29. The nanostructured material of claim 27, comprising a plurality of transverse pores defined with their longitudinal axes parallel therebetween and defining at least one plane parallel to the substrate.

30. The nanostructured material of claim 27, comprising at least two transverse pore planes, wherein said planes are parallel therebetween.

31. The nanostructured material of claim 27, comprising a plurality of longitudinal and transverse pores, defining a three-dimensional pore lattice wherein the longitudinal pores are perpendicular to the substrate and the transverse pores are perpendicular to the longitudinal pores, passing through the latter and orthogonally crossing the respective longitudinal axes of the pores.

32. A process for obtaining an anodized nanostructured material, the process comprising: preparing a substrate that comprises Al, carrying out an anodizing process on a surface of the substrate, wherein said anodizing process comprises pulse anodizing, which in turn comprises: pulse mild anodizing stages with fixed potential, and current-limited pulse hard anodizing stages, growing at least one nanostructured anodized material layer on the substrate as a consequence of the preceding step, said layer corresponding to the anodized nanostructured material, and carrying out a chemical attack to reveal the transverse pores.

33. The process of claim 32 wherein the preparation step comprises: at least one cleaning of the substrate, electrochemical polishing, previous anodizing and chemical attack.

34. The process of claim 32 wherein the fixed potential of the mild anodizing pulses is comprised between 20-30 V and the current of the hard anodizing pulses has a maximum limit value of 60 mA with a fixed potential with a maximum value of 35 V during maximum duration of 5 seconds.

35. The process of claim 32 wherein the anodizing process is performed at a temperature below 25° C.

36. The process of claim 32 further comprising agitating the substrate during the anodizing process, homogenising the nanostructured anodized material layer during its growth on the substrate.

37. The process of claim 32 further comprising performing a chemical attack on the alumina layer with 5% by weight of phosphoric acid for a time comprised between 16 minutes and 21.5 minutes at a temperature comprised between 30° C. and 35° C. for the purpose of generating pores by means of dissolution of alumina regions formed during current-limited pulse hard anodizing.

38. The process of claim 32 further comprising milling the alumina layer to a thickness of 200 microns.

39. A nanostructured material, obtainable by means of the process of claim 32.

40. A three dimensional nanostructure obtainable by filling the pores of a nanostructured material comprising a substrate, which in turn comprises alumina, wherein at least one longitudinal pore is disposed on the substrate, whose longitudinal axis is essentially perpendicular to said substrate, wherefrom nanostructured material emerges, and at least one transverse pore whose longitudinal axis is essentially perpendicular to the longitudinal axis of the longitudinal pore.

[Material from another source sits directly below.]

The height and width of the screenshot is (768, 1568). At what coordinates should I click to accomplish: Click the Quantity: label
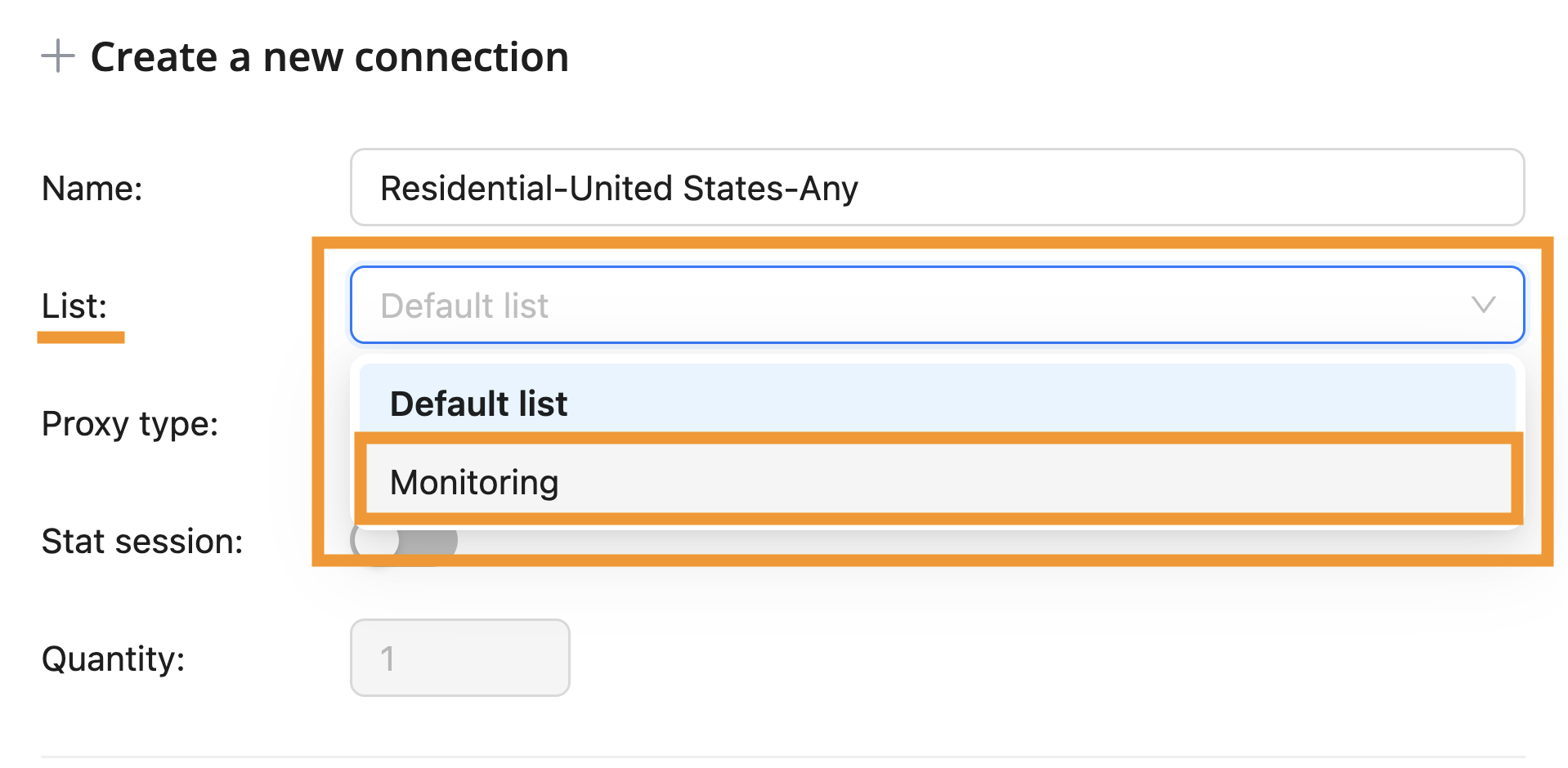[x=113, y=659]
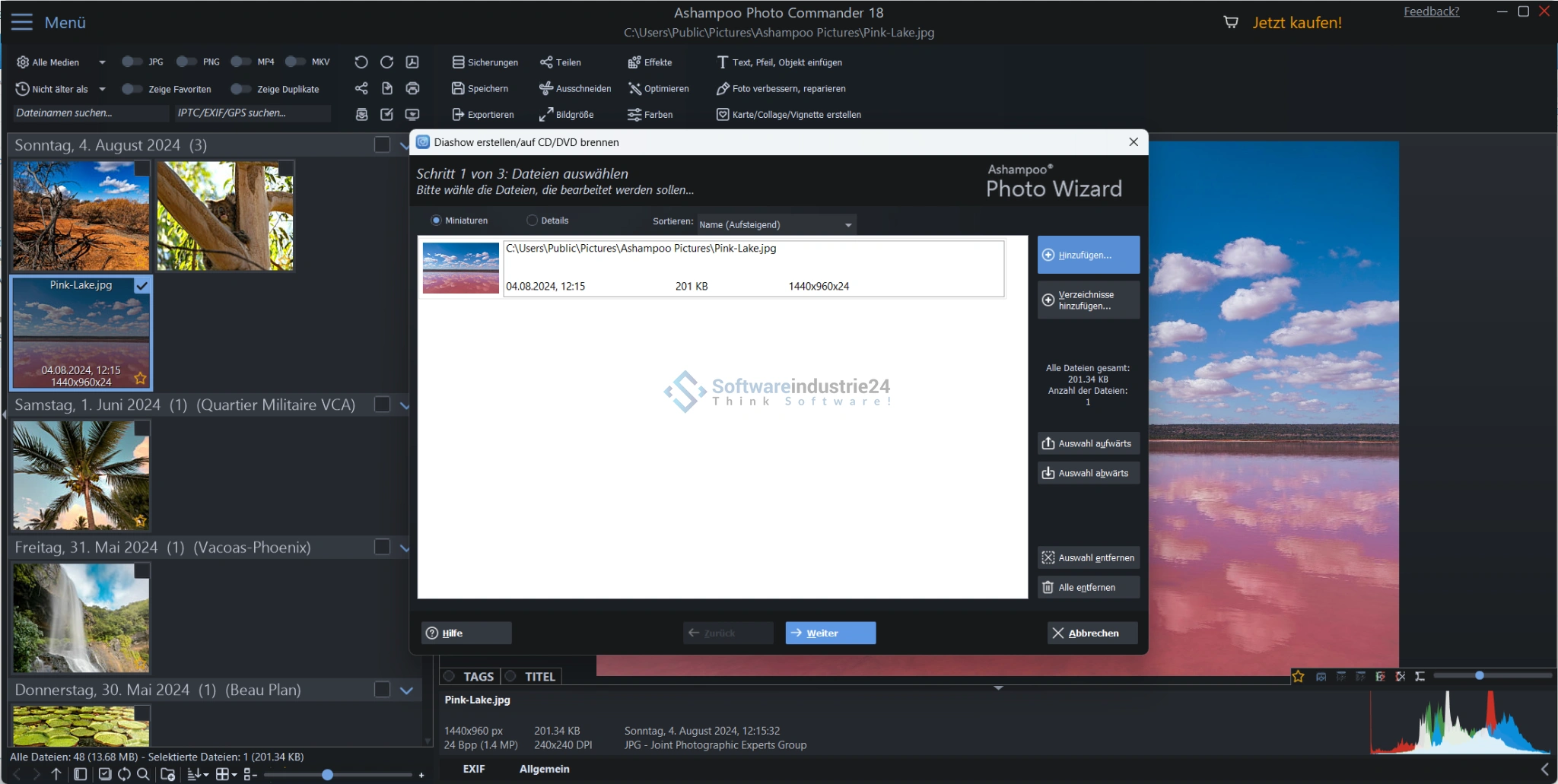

41. Three-dimensional lattices of interconnected Bi2Te3 nanowires obtainable by filling the pores of a nanostructured material comprising a substrate, which in turn comprises alumina, wherein at least one longitudinal pore is disposed on the substrate, whose longitudinal axis is essentially perpendicular to said substrate, wherefrom nanostructured material emerges, and at least one transverse pore whose longitudinal axis is essentially perpendicular to the longitudinal axis of the longitudinal pore.

42. Three-dimensional polymer nanowire lattices interconnected obtainable by filling the pores of a nanostructured material comprising a substrate, which in turn comprises alumina, wherein at least one longitudinal pore is disposed on the substrate, whose longitudinal axis is essentially perpendicular to said substrate, wherefrom nanostructured material emerges, and at least one transverse pore whose longitudinal axis is essentially perpendicular to the longitudinal axis of the longitudinal pore.

Description

DESCRIPTION OF THE DRAWINGS

[0052] In order to complement the description being made and with the object of helping to better understand the characteristics of the invention, in accordance with a preferred embodiment thereof, said description is accompanied, as an integral part thereof, by a set of drawings where, in an illustrative and non-limiting manner, the following has been represented:

[0053] FIG. 1. Shows a diagram showing a film of material of the invention on aluminum, said film comprising longitudinal pores perpendicular to the anodized alumina layer and transverse pore planes parallel to the surface of the anodized alumina that interconnect the longitudinal pores in the perpendicular direction thereto.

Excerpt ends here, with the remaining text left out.